Many saw it as a charm offensive to win over the newest resident of the White House. But there is more to it. Zuckerberg, together with Trump, is eager to take on Europe and the abundance of EU regulations. In the podcast of the ultra-popular comedian Joe Rogan, he fulminated that 'Brussels is screwin’ with the American industry'. He is not alone in that opinion. The entire American big tech is fed up with Europe’s know-it-all attitude. So the sector has found a wonderful ally in the new president.

The most striking example, however, probably came from Alex Karp, the CEO of Palantir, the notorious company that, among other things, uses artificial intelligence for military applications. Last month he said that every relevant AI company is American. ‘The AI Revolution isn't global - it's American. It should be called the U.S. AI Revolution.”

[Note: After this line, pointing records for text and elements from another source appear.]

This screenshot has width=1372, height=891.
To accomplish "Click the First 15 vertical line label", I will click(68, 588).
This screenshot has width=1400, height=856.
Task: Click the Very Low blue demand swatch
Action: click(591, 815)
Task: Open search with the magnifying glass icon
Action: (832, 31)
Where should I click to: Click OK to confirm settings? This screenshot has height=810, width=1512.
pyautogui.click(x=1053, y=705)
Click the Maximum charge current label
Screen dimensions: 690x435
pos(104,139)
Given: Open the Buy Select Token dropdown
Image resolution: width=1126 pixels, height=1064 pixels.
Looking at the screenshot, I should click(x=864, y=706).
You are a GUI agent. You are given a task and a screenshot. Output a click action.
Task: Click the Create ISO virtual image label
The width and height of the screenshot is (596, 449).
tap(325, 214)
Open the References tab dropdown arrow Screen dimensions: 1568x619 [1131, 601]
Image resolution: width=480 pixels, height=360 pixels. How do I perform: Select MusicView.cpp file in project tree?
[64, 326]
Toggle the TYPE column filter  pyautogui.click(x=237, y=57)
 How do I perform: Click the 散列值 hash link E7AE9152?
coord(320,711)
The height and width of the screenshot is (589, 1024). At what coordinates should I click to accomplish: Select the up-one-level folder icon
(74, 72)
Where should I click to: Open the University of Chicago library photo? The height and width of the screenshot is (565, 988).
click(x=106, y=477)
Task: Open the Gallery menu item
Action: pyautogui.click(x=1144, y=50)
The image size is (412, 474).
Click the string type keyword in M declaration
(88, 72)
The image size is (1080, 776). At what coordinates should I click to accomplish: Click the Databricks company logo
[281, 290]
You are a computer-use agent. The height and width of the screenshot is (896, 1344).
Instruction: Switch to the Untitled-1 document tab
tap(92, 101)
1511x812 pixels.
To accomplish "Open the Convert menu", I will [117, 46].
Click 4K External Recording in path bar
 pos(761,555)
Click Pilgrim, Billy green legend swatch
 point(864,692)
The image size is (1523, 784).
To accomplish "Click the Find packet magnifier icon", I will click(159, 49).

The race promises to be exciting, though. During the Christmas holidays, Sam Altman of OpenAI undoubtedly choked on his eggnog when the virtually unknown Chinese AI company Deepseek presented its latest AI model. It immediately claimed the most powerful open-source AI model in the world, with significantly lower training costs than any other player in the market. 

Observing from the sidelines

Europe has to stop observing from the sidelines, wagging its condescending finger. It’s striking and somewhat ironic how we keep clinging to the illusion of moral superiority, believing we should and can impose our values on the rest of the world. The era of European colonization and missionary zeal is long gone, however.

The problem is that the information about the US and China that we receive over here, tends to be one-sidedly colored by a European lens. In order to be able to act more strategically and especially tactically, we need a better grasp of reality.

There is no point in investing our energy in being endlessly annoyed by Trump, or blindly hoping that Musk, Zuck and Trump will finally grasp how superior we Europeans are. The time for acute realpolitik has arrived.